Nunca nos llevó a la arena- siempre estaré agradecida por ello. Pero nos llevaba a muchos lugares adonde aquello que era tan incomprensible para mí, era una especie de pasión para otros como él.

Recuerdo un lugar en especial, un restaurante ubicado en el corazón de Portales. Vendían sendos platos de pancita acompañados de rábanos, cebolla y salsa. Esa comida me daba asco, jamás la he podido comer; quizá era la textura del menudo lo que me asqueaba o quizá las cabezas de aquellos toros que nos miraban comer empotradas en cada pared del lugar. A su lado había posters en color sepia, con el nombre de los toreros y de los toros pintados en rojo, banderillas enmarcadas -como aquellas que insertaban en el animal, poco antes de matarlo. Jamás me gustó ese lugar, jamás me gustaron los animales disecados.

Había algo de oscuro en eso, algo primitivo y malvado.

Años después conocí a una mujer, una anciana. Vivía sola en una de las vecindades de la colonia Santa Julia. Era de tez clara y cabellos blancos; ella hablaba de las corridas con orgullo- como si alguna vez hubiera estado frente a una vaquilla- pensaba para mis adentros. Detectaba en su voz y ademanes teatrales una fantasía disfrazada de gloria, pero ajena a ella a final de cuentas. Esa mujer jamás me cayó bien, yo tampoco le caí bien a ella.

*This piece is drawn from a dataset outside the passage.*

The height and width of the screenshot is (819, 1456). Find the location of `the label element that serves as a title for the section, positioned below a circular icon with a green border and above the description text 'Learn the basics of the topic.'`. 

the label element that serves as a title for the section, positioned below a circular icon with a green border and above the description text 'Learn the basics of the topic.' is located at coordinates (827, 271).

A mi padre le gustaban las corridas de toros porque a mi abuelo le gustaban también, supongo que era una forma triste de aferrarse a su recuerdo después de su muerte. Yo también extraño a mi padre, pero me alegra no ser como él.

Con el tiempo dejé de sentir miedo por el toro en el ruedo; es más aterrador el hombre que lo asesina y el que perpetúa generación tras generación tal muestra de aprecio por el dolor y el sufrimiento de un ser que vive, siente y respira.